The mathematics of the continuous, through intuition not memorization.

Infinite Limits

                 

In this quiz, we will explore two types of “infinite limits.” The first type is a bit of a misnomer: in fact, it is an example of a way in which a limit can fail to exist.

Let \(f(x)\) be a function and \(a\) be some real number. We say that \(\lim\limits_{x\to a} f(x) = \infty\) if \(f(x)\) “blows up” as \(x\) gets near \(a\); that is, for all \(x\) sufficiently close to \(a\) (but not equal to \(a\)), \(f(x)\) gets arbitrarily large. When this happens, even though we will write \(\lim\limits_{x\to a} f(x) = \infty,\) we'll still say the limit doesn't exist!

Here’s one way to see what this means: suppose we pick any large number, say \(100000.\) Then there is some interval around \(a\) such that \(f(x) > 100000\) for all the \(x\) in this interval (except possibly for \(x=a\)).

One way to investigate this is by plugging in numbers closer and closer to \(a,\) and seeing that they get larger and larger without bound.

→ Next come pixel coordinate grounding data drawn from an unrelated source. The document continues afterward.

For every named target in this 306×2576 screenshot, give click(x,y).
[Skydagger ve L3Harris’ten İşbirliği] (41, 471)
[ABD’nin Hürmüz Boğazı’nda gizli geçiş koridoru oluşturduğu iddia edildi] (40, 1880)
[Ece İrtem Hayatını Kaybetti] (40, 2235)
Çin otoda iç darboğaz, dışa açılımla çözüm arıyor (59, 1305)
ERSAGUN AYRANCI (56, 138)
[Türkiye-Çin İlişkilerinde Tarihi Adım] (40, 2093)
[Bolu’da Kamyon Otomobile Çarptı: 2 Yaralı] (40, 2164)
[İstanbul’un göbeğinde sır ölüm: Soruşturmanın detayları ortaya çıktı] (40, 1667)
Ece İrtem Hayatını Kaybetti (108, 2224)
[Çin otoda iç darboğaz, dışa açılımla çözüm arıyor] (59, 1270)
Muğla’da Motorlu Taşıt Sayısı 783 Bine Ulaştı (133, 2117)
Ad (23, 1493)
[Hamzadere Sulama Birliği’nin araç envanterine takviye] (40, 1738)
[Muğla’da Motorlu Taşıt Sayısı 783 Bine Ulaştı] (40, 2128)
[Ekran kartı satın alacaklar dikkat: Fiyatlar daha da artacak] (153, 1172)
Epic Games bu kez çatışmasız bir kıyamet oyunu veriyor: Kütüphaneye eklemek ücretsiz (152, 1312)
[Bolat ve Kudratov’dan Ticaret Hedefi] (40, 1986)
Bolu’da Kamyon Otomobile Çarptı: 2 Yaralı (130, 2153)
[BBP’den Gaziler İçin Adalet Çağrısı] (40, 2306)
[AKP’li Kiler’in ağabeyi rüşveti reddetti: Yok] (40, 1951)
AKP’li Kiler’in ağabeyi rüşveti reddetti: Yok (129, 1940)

Similarly, \(\lim\limits_{x\to a} f(x) = -\infty\) if \(f(x)\) “blows up” in a downward direction: for all \(x\) sufficiently close to \(a\) (but not equal to \(a\)), \(f(x)\) gets arbitrarily large and negative (i.e. \(-f(x)\) gets arbitrarily large).

Let’s see what \(\lim\limits_{x\to a} f(x) = \infty\) looks like. Which of these is the graph of a function \(f(x)\) such that \(\lim\limits_{x\to 0} f(x) = \infty\)?

When a function is given by a formula instead of a graph, how do we determine if \(\lim\limits_{x\to a} f(x) = \infty\)? We imagine plugging in numbers close to \(a\), and analyze what happens to the expression. We don’t have to actually plug numbers into a calculator; we can just analyze what would happen if \(x\) were close to \(a.\)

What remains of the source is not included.